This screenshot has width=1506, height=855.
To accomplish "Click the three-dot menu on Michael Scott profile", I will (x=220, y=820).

++++++++

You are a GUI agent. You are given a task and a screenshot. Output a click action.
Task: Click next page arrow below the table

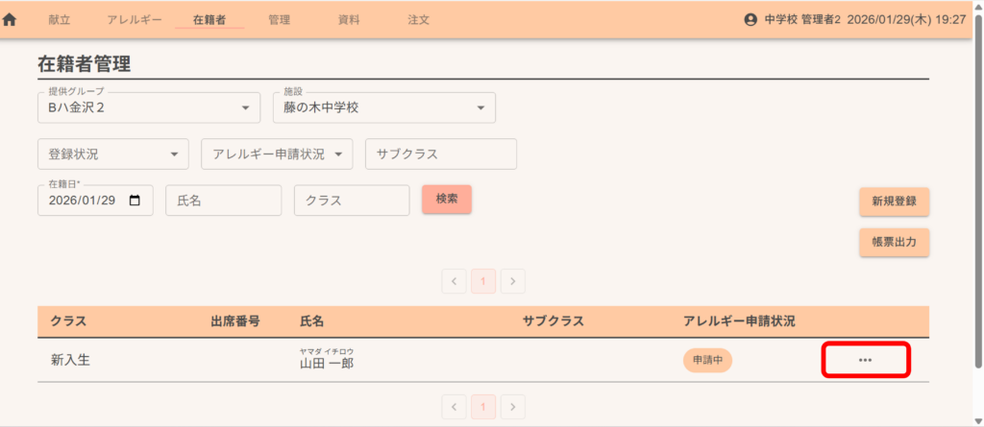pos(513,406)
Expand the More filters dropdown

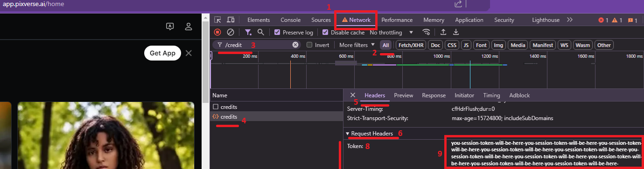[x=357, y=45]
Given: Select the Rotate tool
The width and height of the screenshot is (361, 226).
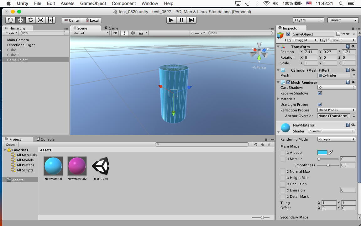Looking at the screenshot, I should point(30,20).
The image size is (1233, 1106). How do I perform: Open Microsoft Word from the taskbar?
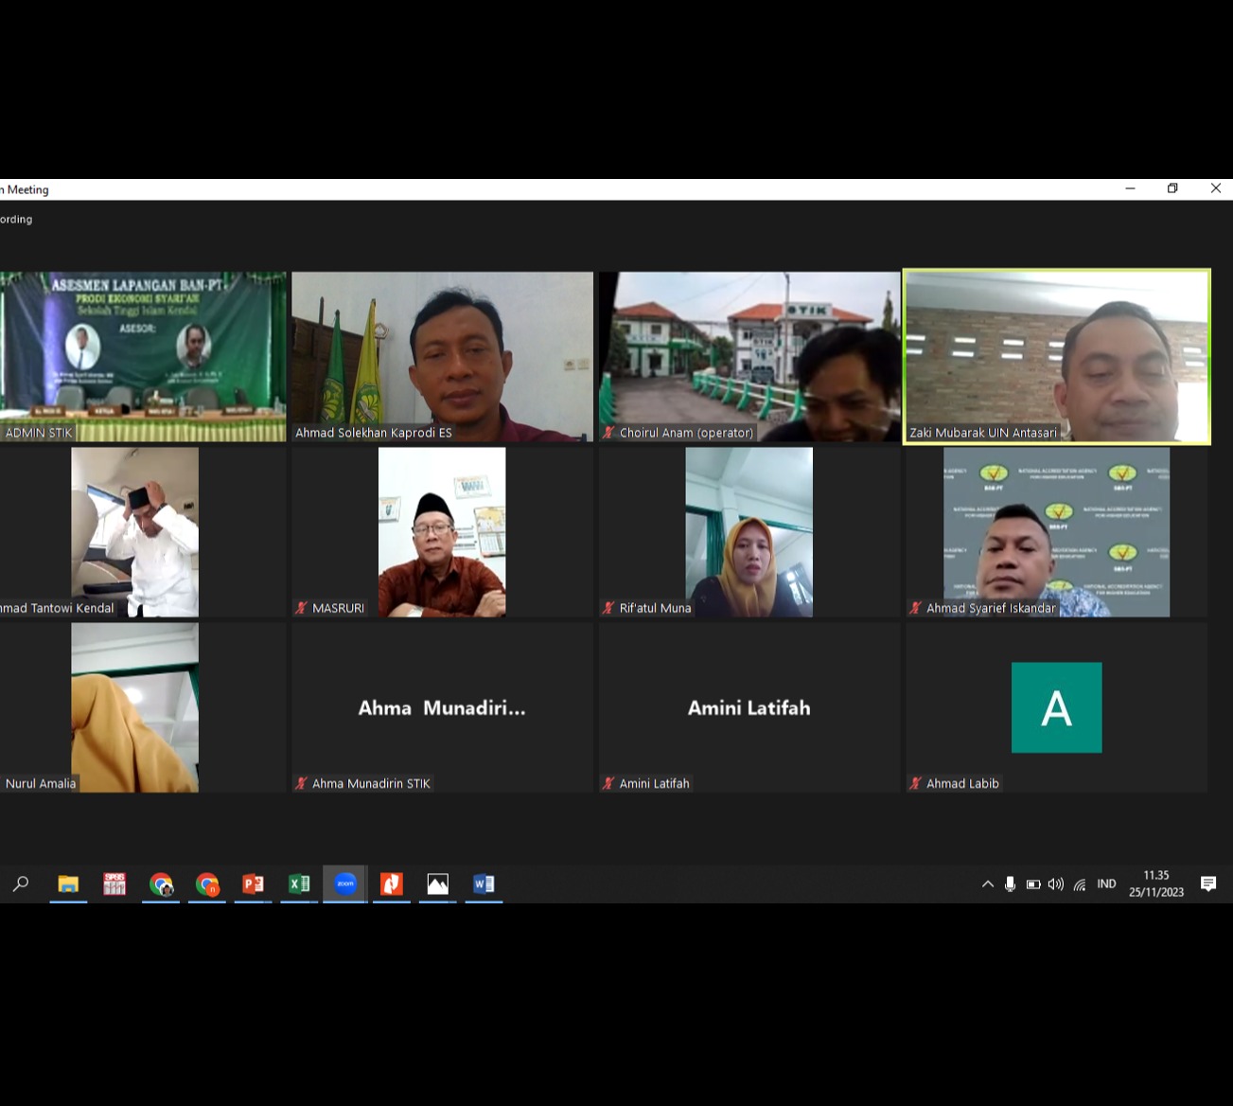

++++++++

**REQUIRED ACTION**:
Repeat exactly the lines above, from the line that contains "Expand the More filters dropdown" down through the line that contains "The image size". Include both of those lines and none of the pictures.

**EXERCISE ANSWER**:
Expand the More filters dropdown

[x=357, y=45]
Given: Select the Rotate tool
The width and height of the screenshot is (361, 226).
Looking at the screenshot, I should point(30,20).
The image size is (1233, 1106). How do I perform: Open Microsoft Word from the taskbar?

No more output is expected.